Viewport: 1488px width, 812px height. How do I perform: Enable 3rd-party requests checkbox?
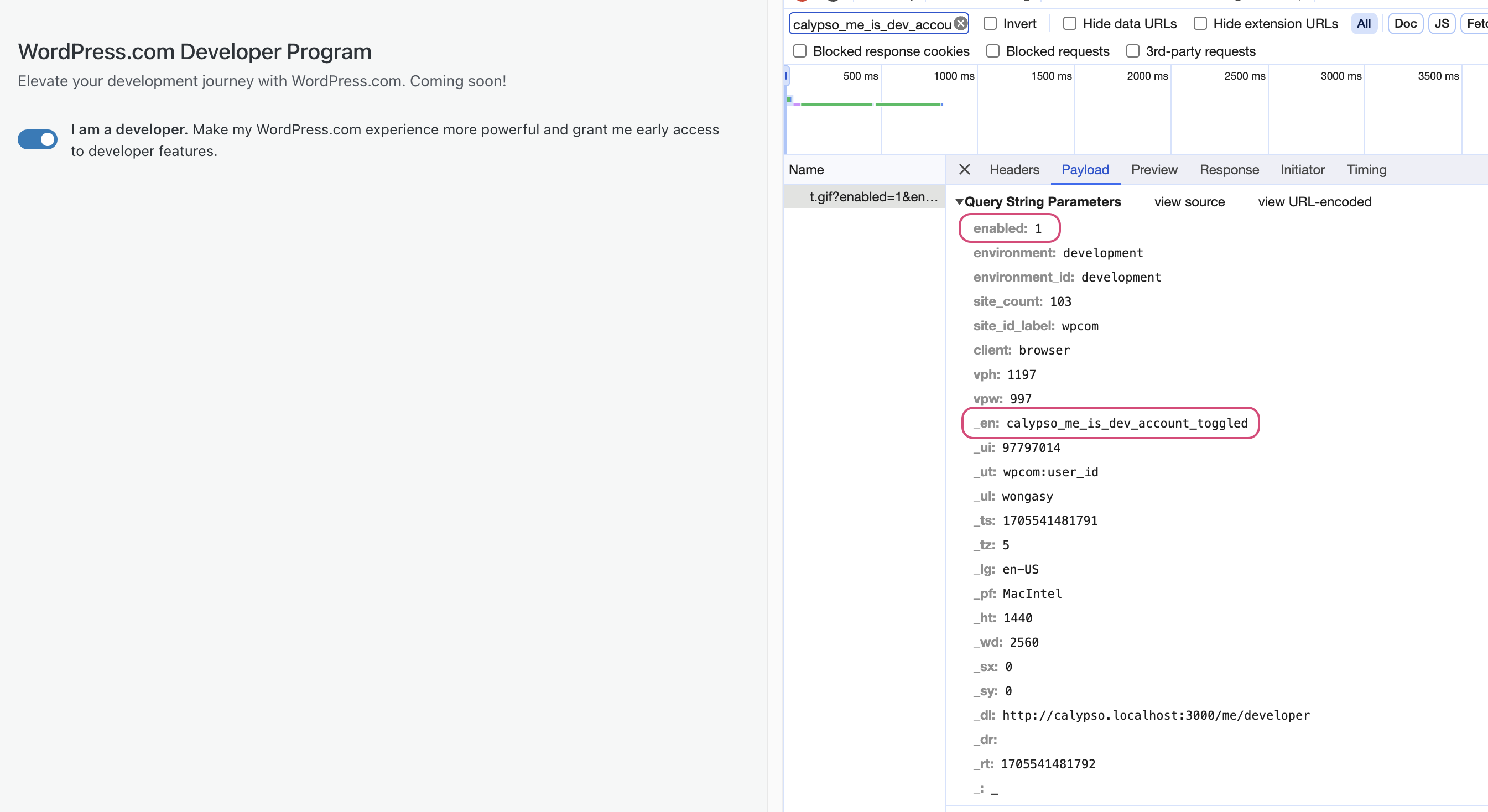(1133, 51)
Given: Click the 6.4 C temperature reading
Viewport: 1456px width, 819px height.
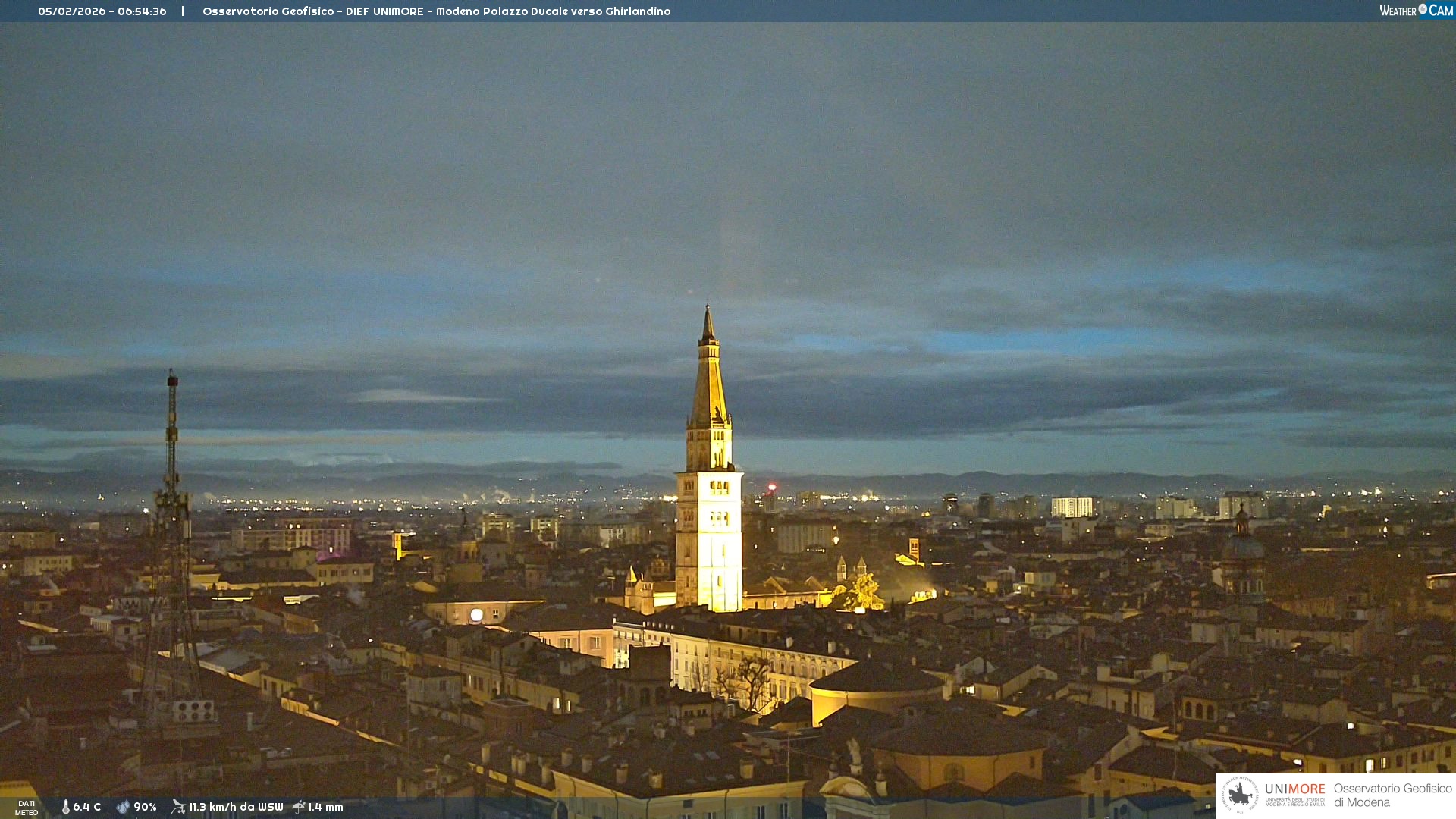Looking at the screenshot, I should (87, 807).
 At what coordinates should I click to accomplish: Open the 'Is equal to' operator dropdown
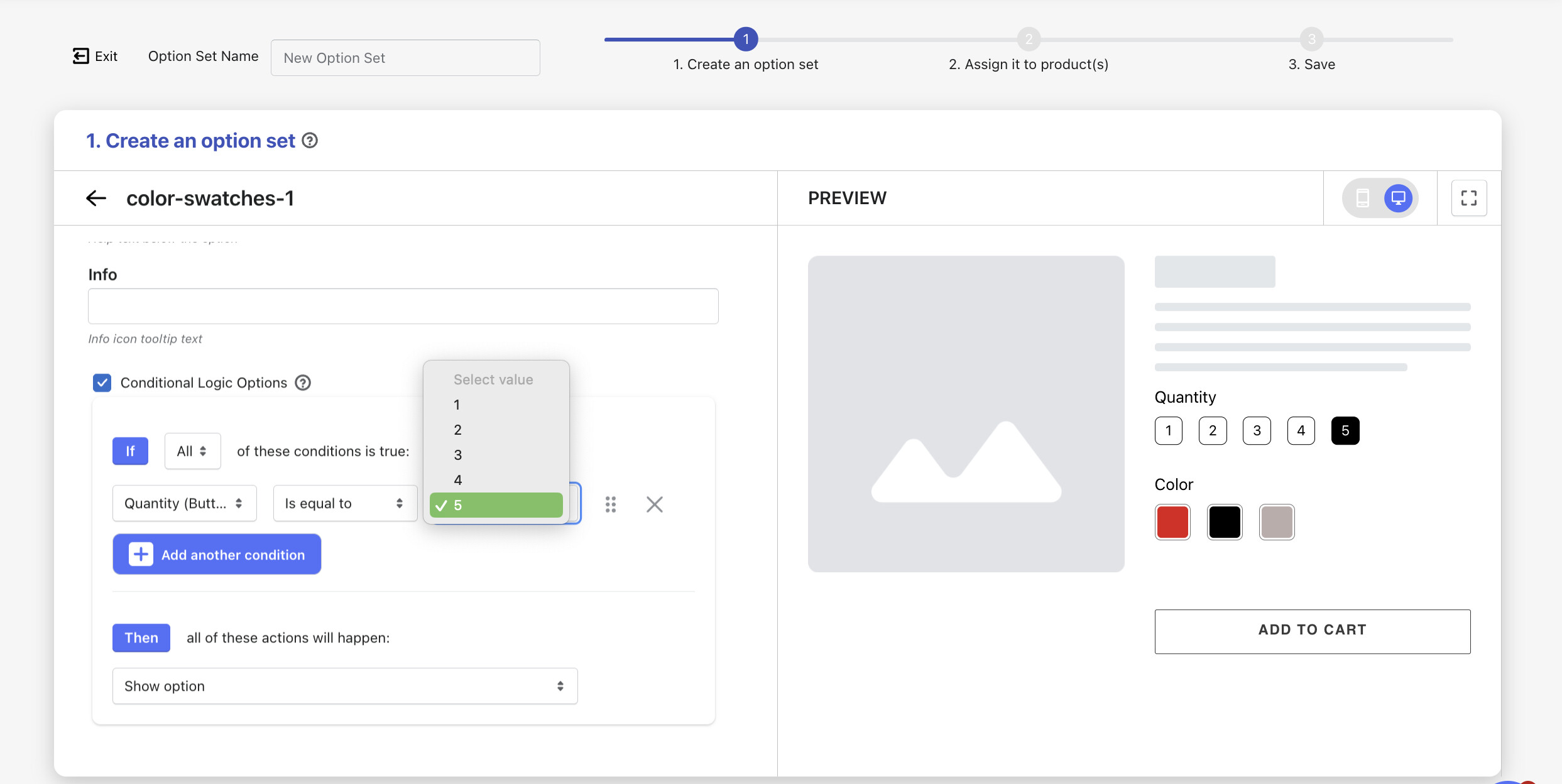pos(344,504)
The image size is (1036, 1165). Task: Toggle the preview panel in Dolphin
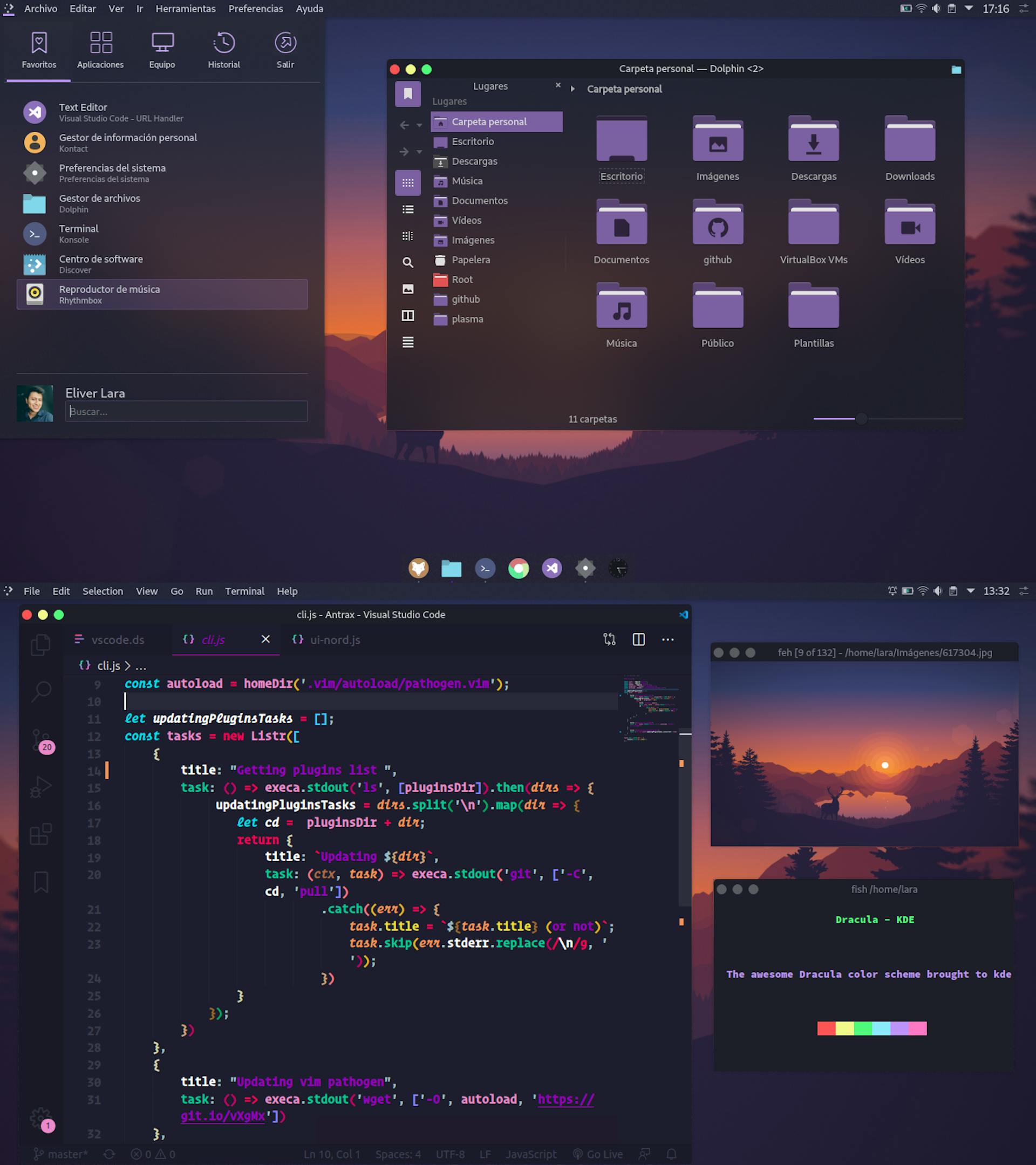(408, 289)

## Required action:
Output the entries above exactly. Do not include the pictures.

## Finished exercise:
Viewport: 1488px width, 812px height. How do I perform: Enable 3rd-party requests checkbox?
(1133, 51)
Given: Click the 6.4 C temperature reading
Viewport: 1456px width, 819px height.
Looking at the screenshot, I should (87, 807).
 At what coordinates should I click to accomplish: Open the 'Is equal to' operator dropdown
pos(344,504)
The image size is (1036, 1165). Task: Toggle the preview panel in Dolphin
(408, 289)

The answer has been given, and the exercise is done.